Suaranya berubah nada, Hadi duduk pada sebuah sofa yang berada di dekat jendela kamar Tari. Lalu Tari mengikutinya, duduklah mereka bersebelahan. Hadi baru saja pulang dari luar kota ia datang tidak bersama istrinya yang masih bekerja. 

Mendengar adiknya sudah pulang ia pun datang menemui Tari, adiknya. Hadi tidak menyangka bahwa adiknya pergi bersama Arifin, namun Ayah dan Ibu mengizinkan tanpa meminta pendapatnya atau pun pendapat Dio. Tari sudah dewasa, sangat dewasa untuk apa meminta pendapatnya dengan izin ayah dan ibu saja sudah bagus,.pikir Hadi.

“Apa dong,?”

“Oleh-oleh cerita.”

“Ah Abang … Abang dong yang cerita baru dapet tender baru.”

“Biasa enggak ada yang spesial, gitu aja oekerjaan, kamu dong yang baru jalan-jalan saman mantan.”

“Arifin yaaa gitu aja.”

“Arifin masih marah sama abang?”

Pembicaraan berubah Hadi bertanya tentang Arifin. Hubungan Hadi dengan Arifin yang merupakan teman sekelas saat SMA, tidak begitu dekat namun mereka tidak pernah bersinggungan. Sedangkan Tari merupakan adik kelas mereka saat SMA, tapi Tari sudah berpacaran dengan Arifin sejak masa SMP.

Tari menjaga jarak dengan Hadi saat di sekolah, orang yang ia kenal saat belum mengenal orang lain sekalin kedua orangtuanya tentunya ayah dan ibu yang merupakan dokter dan susternya. Lebih terdengar hubungannya dengan Arifin ketimbang pertemannya yang berujung keluarga dengan Hadi.

“Hahaha malahan enggak sempat nanya, tapi akhirnya dia tahu hubungan kita tuh apa.”

“Hubungan kita apa?”

“Hubungan kita kakak adik kan?”

“Tapi enggak sedarah Tar. Kalau ayah enggak angkat kamu jadi anak kita enggak akan kakak adik selamanya.”

“Tapi kita udah kenal dari kecil.”

“Kalau kita kenal dari umur belasan, ya minimal waktu kita satu sekolah apa akan sama?”

“Bang jangan mulai lagi, kita udah satu keluarga dan kamu bisa jagain aku sampai kapan pun.”

“Tar sekarang lihat abang udah nikah tetap belum punya anak.”

“Belum aja.”

“Enggak gitu, jadi kamu nyuruh abang nikah sama orang lain agar punya keturunan, salah besar.”

“Bang nikah tuh bukan karena aku, abang enggak bisa nyalahin aku kayak gini.”

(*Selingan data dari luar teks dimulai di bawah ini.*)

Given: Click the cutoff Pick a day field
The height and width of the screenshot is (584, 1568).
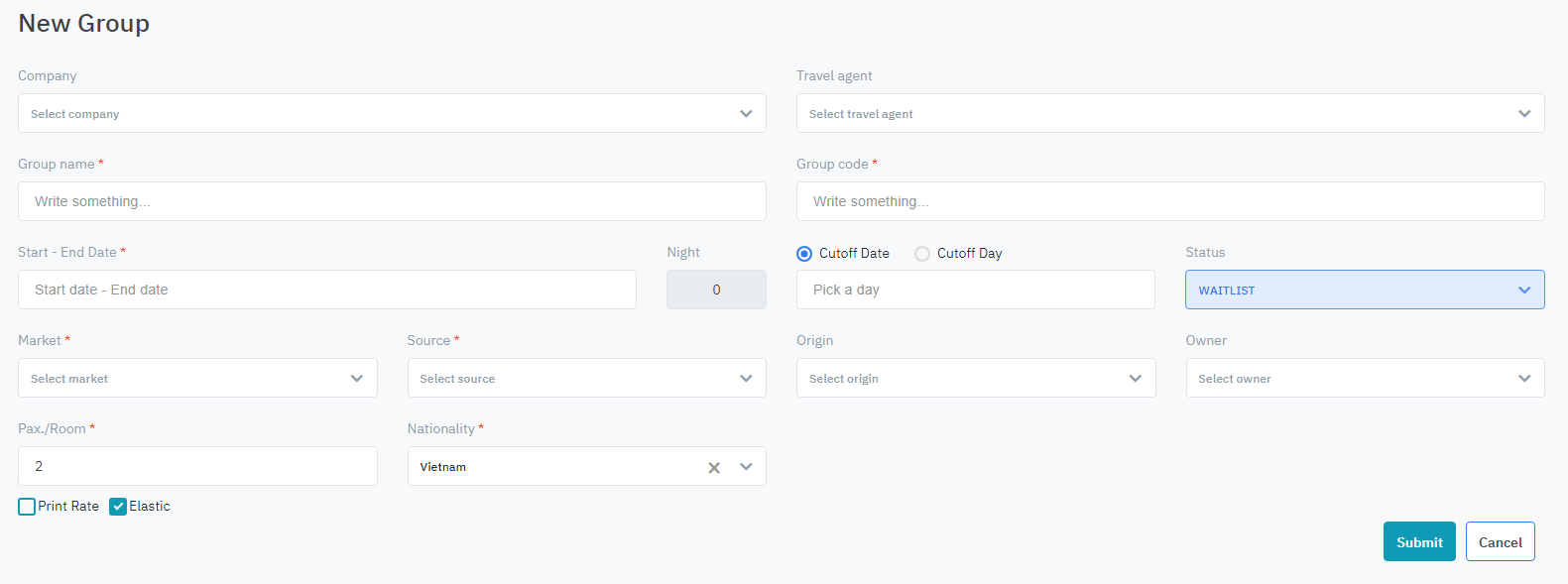Looking at the screenshot, I should (x=975, y=290).
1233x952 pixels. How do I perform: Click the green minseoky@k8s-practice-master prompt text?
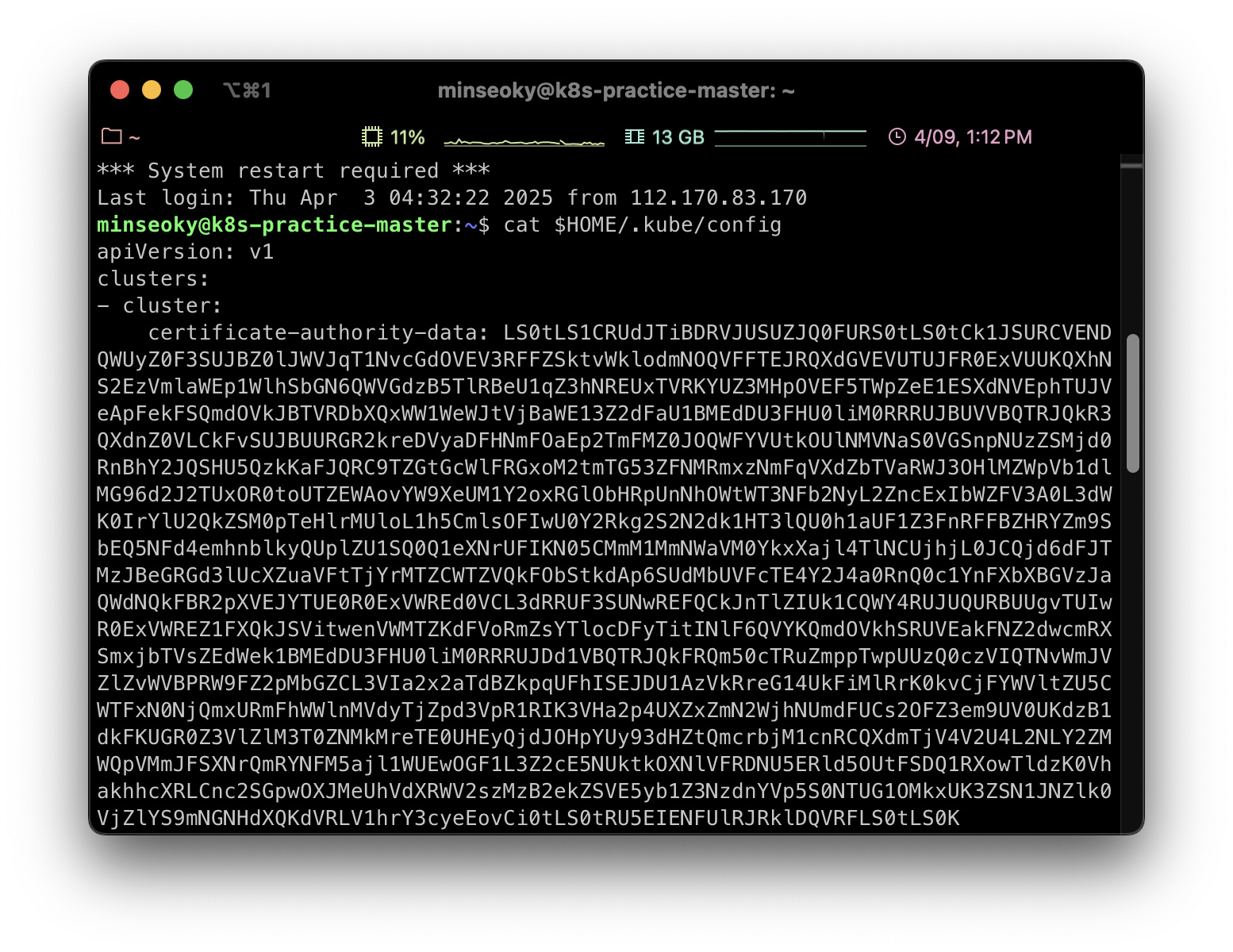[x=275, y=225]
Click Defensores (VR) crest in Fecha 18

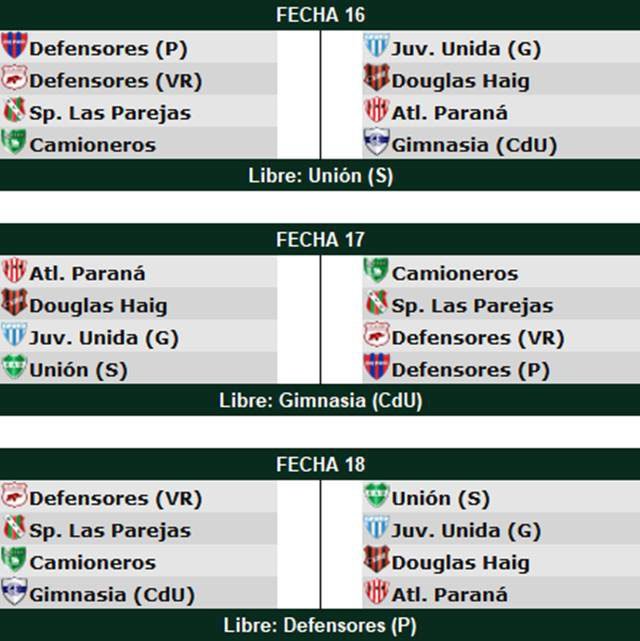point(15,497)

“Kenyataanya abang nikah karena kamu, dan kamu pikir dengan abang nikah sekarang abang bahagia? Enggak Tari!”

Air mata tak terasa keluar, ia mengalir begitu saja. Menyadari hubungannya dengan Hadi bukanlah kakak adik sungguhan, ia hanya seorang anak angkat dari ayahnya menjadikannya dan adik dengan terpaksa. Lalu bukankah hubungan kakak adik tanpa batas, dalam sebuah keluarga membuat rasa saling memiliki yang lain, seutuhnya.

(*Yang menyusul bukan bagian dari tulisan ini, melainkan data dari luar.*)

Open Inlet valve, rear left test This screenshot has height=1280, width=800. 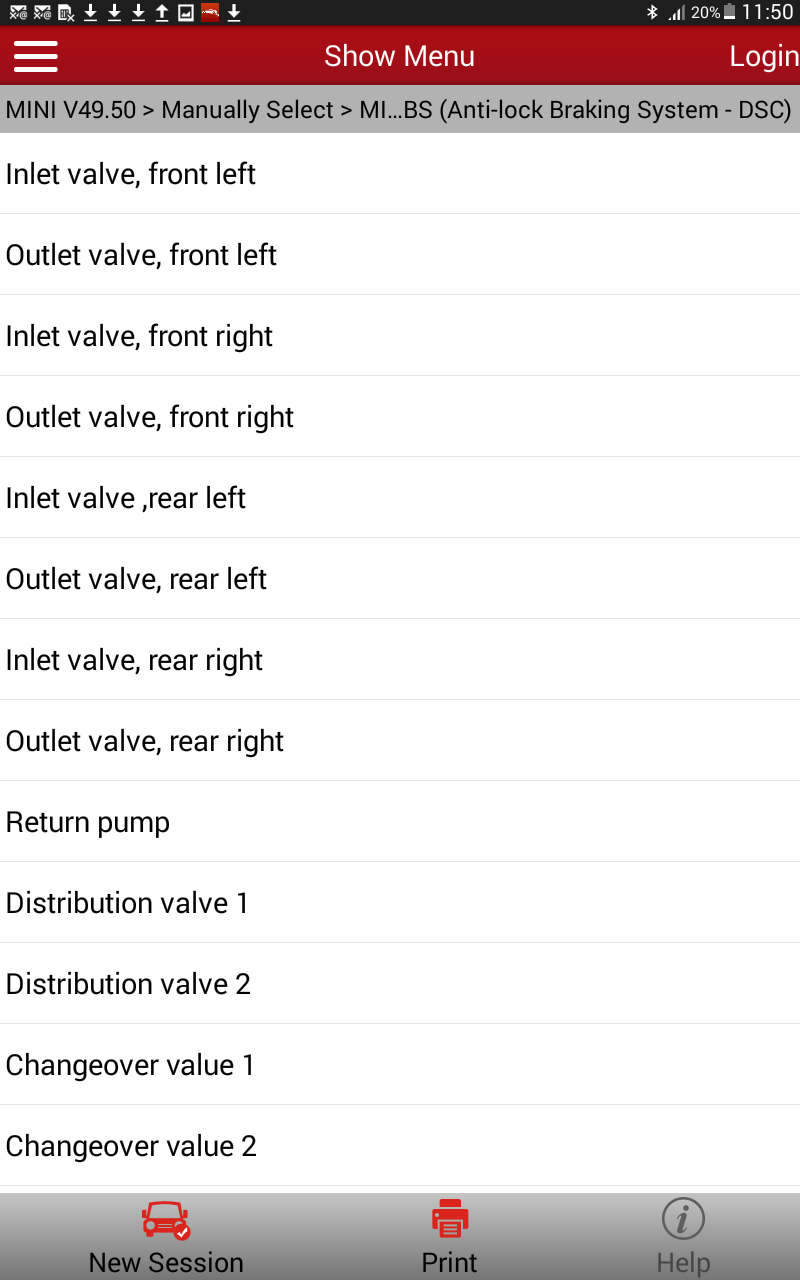(x=126, y=498)
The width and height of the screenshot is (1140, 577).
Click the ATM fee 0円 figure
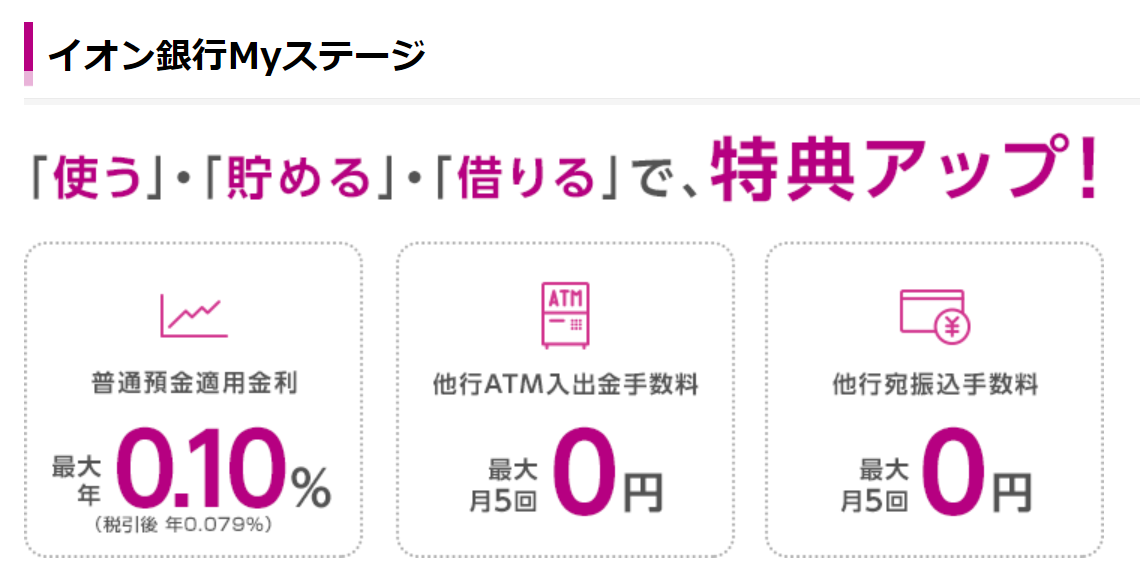[x=608, y=471]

“Maaf. Maaf kalau abang enggak bahagia, tapi abang kalau sama aku akan bahagia? Aku akan bahagia?”

“Sori, sori … Abang cuman … cuman.”

“Cuman jealeus sama Arifin?”

Hadi menganggukan kepalanya. Kemudian ia menundukan kepalanya menatap ubin sambil memegang bagian belakang kepala. Tari berdiri tepat di depan Hadi, mengikat rambutnya dengan karet gelang yang sama saat ia dan Arifin makan bebek. Lalu menunggu Hadi untuk siap mendengarkan.

“Bang, kita enggak pernah punya hubungan apa-apa diluar kakak adik ini, kita enggak eornah pacaran sebelum ini.”